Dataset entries
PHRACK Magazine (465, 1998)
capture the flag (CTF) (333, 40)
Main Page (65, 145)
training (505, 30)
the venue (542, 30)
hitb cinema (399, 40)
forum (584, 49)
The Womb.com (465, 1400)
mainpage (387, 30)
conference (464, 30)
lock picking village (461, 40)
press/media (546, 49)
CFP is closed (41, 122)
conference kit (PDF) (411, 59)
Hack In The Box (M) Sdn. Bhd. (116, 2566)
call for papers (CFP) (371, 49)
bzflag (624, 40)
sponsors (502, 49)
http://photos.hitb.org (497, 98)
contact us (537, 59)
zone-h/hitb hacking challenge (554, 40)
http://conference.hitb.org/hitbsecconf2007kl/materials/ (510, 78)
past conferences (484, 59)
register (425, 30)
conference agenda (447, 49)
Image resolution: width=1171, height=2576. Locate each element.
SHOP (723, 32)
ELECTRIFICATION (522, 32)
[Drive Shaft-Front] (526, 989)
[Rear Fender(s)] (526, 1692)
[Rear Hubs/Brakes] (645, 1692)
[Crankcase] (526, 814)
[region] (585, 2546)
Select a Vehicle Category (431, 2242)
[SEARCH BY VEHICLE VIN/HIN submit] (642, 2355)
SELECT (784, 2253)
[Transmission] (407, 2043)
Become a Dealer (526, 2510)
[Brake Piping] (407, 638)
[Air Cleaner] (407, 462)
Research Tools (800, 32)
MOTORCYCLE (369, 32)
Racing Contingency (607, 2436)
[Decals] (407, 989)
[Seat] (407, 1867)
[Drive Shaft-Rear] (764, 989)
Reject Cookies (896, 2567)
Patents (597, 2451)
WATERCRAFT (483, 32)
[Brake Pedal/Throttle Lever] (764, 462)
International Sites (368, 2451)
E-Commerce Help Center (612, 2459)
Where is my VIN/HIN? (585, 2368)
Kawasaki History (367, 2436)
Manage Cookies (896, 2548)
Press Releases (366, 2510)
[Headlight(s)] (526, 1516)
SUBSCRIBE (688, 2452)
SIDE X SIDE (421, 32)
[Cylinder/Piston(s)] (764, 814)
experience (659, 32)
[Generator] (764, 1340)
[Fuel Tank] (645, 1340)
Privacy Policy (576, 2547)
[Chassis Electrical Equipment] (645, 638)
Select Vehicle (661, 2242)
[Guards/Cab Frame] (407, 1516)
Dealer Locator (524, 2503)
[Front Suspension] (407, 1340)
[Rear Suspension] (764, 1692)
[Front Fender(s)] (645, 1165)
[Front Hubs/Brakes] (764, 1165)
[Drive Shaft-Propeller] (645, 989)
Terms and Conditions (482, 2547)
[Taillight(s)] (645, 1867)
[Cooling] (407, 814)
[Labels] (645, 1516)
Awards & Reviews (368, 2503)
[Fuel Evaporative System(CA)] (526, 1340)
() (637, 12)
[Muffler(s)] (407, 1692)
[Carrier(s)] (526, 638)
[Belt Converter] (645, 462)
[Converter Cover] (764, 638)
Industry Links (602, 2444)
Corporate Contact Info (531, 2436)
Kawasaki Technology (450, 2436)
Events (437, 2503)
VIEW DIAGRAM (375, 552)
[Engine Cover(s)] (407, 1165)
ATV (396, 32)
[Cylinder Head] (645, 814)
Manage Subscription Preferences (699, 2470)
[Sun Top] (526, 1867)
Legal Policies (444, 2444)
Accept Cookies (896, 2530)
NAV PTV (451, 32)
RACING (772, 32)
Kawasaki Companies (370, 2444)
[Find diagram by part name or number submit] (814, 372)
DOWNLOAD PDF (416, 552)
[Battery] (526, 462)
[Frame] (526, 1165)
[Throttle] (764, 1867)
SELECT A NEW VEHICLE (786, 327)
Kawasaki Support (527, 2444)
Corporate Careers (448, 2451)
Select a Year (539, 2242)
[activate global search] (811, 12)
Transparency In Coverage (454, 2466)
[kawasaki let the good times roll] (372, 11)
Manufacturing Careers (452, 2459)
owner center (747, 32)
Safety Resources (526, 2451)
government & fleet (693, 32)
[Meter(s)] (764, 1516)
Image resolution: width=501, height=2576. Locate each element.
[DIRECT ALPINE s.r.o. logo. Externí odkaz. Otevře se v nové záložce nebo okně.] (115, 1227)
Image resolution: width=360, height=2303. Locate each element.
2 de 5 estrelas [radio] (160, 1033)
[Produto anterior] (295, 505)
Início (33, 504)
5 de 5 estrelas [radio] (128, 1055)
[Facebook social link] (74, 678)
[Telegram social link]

[EXERCISE OBJECTIVE]
Among the entries above, the line containing "Racing Contingency (607, 2436)", the line containing "International Sites (368, 2451)", and all lines between them are to be restated word for word; nothing else belongs in the reply.

[RESPONSE BELOW]
Racing Contingency (607, 2436)
[Decals] (407, 989)
[Seat] (407, 1867)
[Drive Shaft-Rear] (764, 989)
Reject Cookies (896, 2567)
Patents (597, 2451)
WATERCRAFT (483, 32)
[Brake Pedal/Throttle Lever] (764, 462)
International Sites (368, 2451)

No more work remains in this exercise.